**Exercise brief:**
Every entry is to be returned verbatim.

**Source records:**
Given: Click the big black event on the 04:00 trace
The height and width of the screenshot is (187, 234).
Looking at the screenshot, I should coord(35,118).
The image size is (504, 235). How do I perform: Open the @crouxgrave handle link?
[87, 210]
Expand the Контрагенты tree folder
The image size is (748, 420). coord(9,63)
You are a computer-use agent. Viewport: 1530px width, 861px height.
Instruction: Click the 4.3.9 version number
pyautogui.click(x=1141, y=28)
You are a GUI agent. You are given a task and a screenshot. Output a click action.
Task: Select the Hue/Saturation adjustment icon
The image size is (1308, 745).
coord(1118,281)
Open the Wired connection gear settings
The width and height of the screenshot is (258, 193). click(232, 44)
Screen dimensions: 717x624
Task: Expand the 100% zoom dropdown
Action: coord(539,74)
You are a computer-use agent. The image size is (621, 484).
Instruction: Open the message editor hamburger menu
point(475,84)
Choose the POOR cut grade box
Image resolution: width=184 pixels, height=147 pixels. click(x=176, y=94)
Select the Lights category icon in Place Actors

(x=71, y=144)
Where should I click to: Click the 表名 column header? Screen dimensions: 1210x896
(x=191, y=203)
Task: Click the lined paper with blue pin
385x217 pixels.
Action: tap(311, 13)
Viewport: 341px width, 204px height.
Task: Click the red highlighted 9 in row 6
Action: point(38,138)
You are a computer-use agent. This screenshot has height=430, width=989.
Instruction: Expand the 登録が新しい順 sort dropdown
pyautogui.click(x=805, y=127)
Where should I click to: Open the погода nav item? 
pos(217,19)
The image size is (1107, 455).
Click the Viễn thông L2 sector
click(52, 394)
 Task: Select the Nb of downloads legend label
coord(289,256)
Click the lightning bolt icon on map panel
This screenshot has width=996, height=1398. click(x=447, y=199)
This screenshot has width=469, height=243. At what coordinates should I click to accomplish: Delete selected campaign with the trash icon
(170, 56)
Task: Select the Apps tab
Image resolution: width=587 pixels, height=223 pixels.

**Answer section:**
Given: Click the big black event on the 04:00 trace
The height and width of the screenshot is (187, 234).
Looking at the screenshot, I should coord(35,118).
The image size is (504, 235). How do I perform: Open the @crouxgrave handle link?
[87, 210]
Expand the Контрагенты tree folder
The image size is (748, 420). coord(9,63)
You are a computer-use agent. Viewport: 1530px width, 861px height.
Instruction: Click the 4.3.9 version number
pyautogui.click(x=1141, y=28)
You are a GUI agent. You are given a task and a screenshot. Output a click action.
Task: Select the Hue/Saturation adjustment icon
The image size is (1308, 745).
coord(1118,281)
Open the Wired connection gear settings
The width and height of the screenshot is (258, 193). click(232, 44)
Screen dimensions: 717x624
Task: Expand the 100% zoom dropdown
Action: coord(539,74)
You are a computer-use agent. The image size is (621, 484).
Instruction: Open the message editor hamburger menu
point(475,84)
Choose the POOR cut grade box
Image resolution: width=184 pixels, height=147 pixels. click(x=176, y=94)
Select the Lights category icon in Place Actors

(x=71, y=144)
Where should I click to: Click the 表名 column header? Screen dimensions: 1210x896
(x=191, y=203)
Task: Click the lined paper with blue pin
385x217 pixels.
Action: tap(311, 13)
Viewport: 341px width, 204px height.
Task: Click the red highlighted 9 in row 6
Action: point(38,138)
You are a computer-use agent. This screenshot has height=430, width=989.
Instruction: Expand the 登録が新しい順 sort dropdown
pyautogui.click(x=805, y=127)
Where should I click to: Open the погода nav item? 
pos(217,19)
The image size is (1107, 455).
Click the Viễn thông L2 sector
click(52, 394)
 Task: Select the Nb of downloads legend label
coord(289,256)
Click the lightning bolt icon on map panel
This screenshot has width=996, height=1398. click(x=447, y=199)
This screenshot has width=469, height=243. At what coordinates should I click to accomplish: Delete selected campaign with the trash icon
(170, 56)
Task: Select the Apps tab
Image resolution: width=587 pixels, height=223 pixels.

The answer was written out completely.